Texto de lectura:
Era una región solitaria y montañosa, madriguera de fieras y escondite de salteadores y asesinos. Jacob solo e indefenso, se inclinó a tierra profundamente acongojado. Era medianoche. Todo lo que le hacía apreciar la vida estaba lejos y expuesto al peligro y a la muerte. Lo que más le amargaba era el pensamiento de que su propio pecado había traído este peligro sobre los inocentes. Con vehementes exclamaciones y lágrimas oró delante de Dios.

De pronto sintió una mano fuerte sobre él. Creyó que un enemigo atentaba contra su vida, y trató de librarse de las manos de su agresor. En las tinieblas los dos lucharon por predominar. No se pronunció una sola palabra, pero Jacob desplegó todas sus energías y ni un momento cejó en sus esfuerzos. Mientras así luchaba por su vida, el sentimiento de su culpa pesaba sobre su alma; sus pecados surgieron ante él, para alejarlo de Dios. Pero en su terrible aflicción recordaba las promesas del Señor, y su corazón exhalaba súplicas de misericordia.

Instrucción: Prolongue el relato sobre la lucha nocturna de Jacob a partir de su última oración, manteniendo el mismo registro narrativo.

Sección de datos:
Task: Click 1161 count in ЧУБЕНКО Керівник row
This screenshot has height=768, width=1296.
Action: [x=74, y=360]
---
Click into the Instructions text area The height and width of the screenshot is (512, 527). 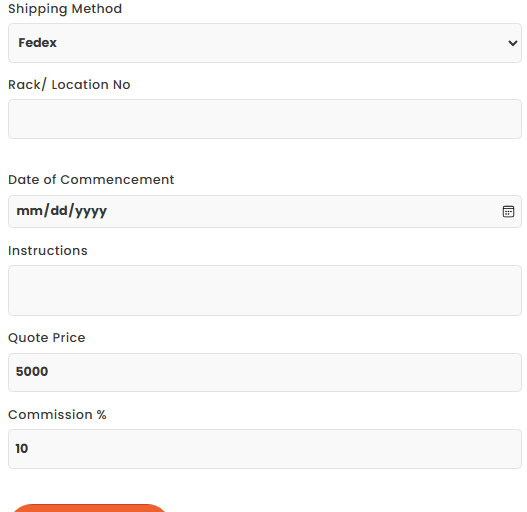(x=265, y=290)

Resultado del ejercicio:
La lucha duró hasta poco antes del amanecer, cuando el desconocido tocó el muslo de Jacob, dejándolo incapacitado en el acto. Entonces reconoció el patriarca el carácter de su adversario. Comprendió que había luchado con un mensajero celestial, y que por eso sus esfuerzos casi sobrehumanos no habían obtenido la victoria. Era Cristo, “el Angel del pacto,” el que se había revelado a Jacob. El patriarca estaba imposibilitado y sufría el dolor más agudo, pero no aflojó su asidero. Completamente arrepentido y quebrantado, se aferró al Angel y “lloró, y rogóle” (Oseas 12:4), pidiéndole la bendición. Debía tener la seguridad de que su pecado estaba perdonado. El dolor físico no bastaba para apartar su mente de este objetivo. Su resolución se fortaleció y su fe se intensificó en fervor y perseverancia hasta el fin.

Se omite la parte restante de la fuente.